Current development goals and outstanding tasks for bcbio-nextgen development. These are roughly ordered by current priority and we welcome contributors.

• Improved deployment experience using docker containers to provide a fully isolated bcbio-nextgen installation. Requires re-working of installation process to be a two step process: download docker + add external biological data. Also requires adjustment of the pipeline and distributed processing to involve starting and using code isolated inside docker container. Work in progress is at bcbio-nextgen-vm.

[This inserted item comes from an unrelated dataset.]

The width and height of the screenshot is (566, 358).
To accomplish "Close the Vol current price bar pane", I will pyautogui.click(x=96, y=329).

• Enable processing on Amazon EC2 with use of spot instances and no shared filesystem. Store file intermediates in S3 object storage instead of globally shared filesystem and make use of high speed local ephemeral storage.

• Integrated structural variant analysis, including CNV prediction. Current targets are lumpy, delly and cn.mops.

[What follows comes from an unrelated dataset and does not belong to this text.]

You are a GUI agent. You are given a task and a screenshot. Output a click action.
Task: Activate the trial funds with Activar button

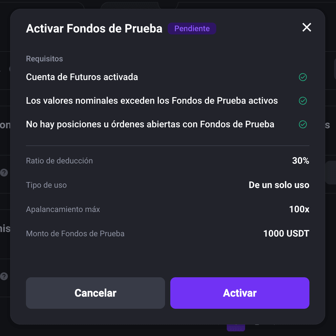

• Improved support for cancer tumor/normal paired callers. Suggested callers include SomaticSniper (#66, #109), LoFreq and others. A comprehensive discussion is at #112. FreeBayes supports tumor/normal calling: see this mailing list discussion for the suggested parameters. Requires improved framework for evaluating callers and approaches for handling Ensemble calling with multiple inputs (#67).

• Improve analysis of coverage, especially in targeted sequencing experiments. Plan to integrate with chanjo. See #249 for more discussion.

• Support gVCF and incremental join discovery approach for calling variants. Switches batch approaches to calling independently, then combining in a final step. Also integrate bcbio.variation.recall for performing in non-GATK, non-gVCF scenarios.

• Explore options for accumulating and displaying summary information from multiple runs. Prioritize options which allow accumulation across multiple analysis machines and already handle query and visualization.

• Once initial structural variation analysis and evaluation is in place, incorporate and evaluate additional CNV and structural variant callers. Some current targets are the VarScan2 CNV caller and Control-FREEC.

• Document and expand Ensemble calling functionality with work on speed ups and parallelization. Integrate development work on bcbio.variation.recall using recalling with local realignment.

• Add in methylation analysis approaches. See [[#618][bcbio#618]] for discussion.

• Handle split inputs across multiple sequencing lanes, handling merging of multiple fastq/BAM inputs and correctly maintaining lane information in BAM read group headers.

• Test to see if less strict quality trimming results in better RNA-seq DE results.

• Evaluate RNA-seq fusion analysis callers and implement support for one if we can find one with reliable results (#210).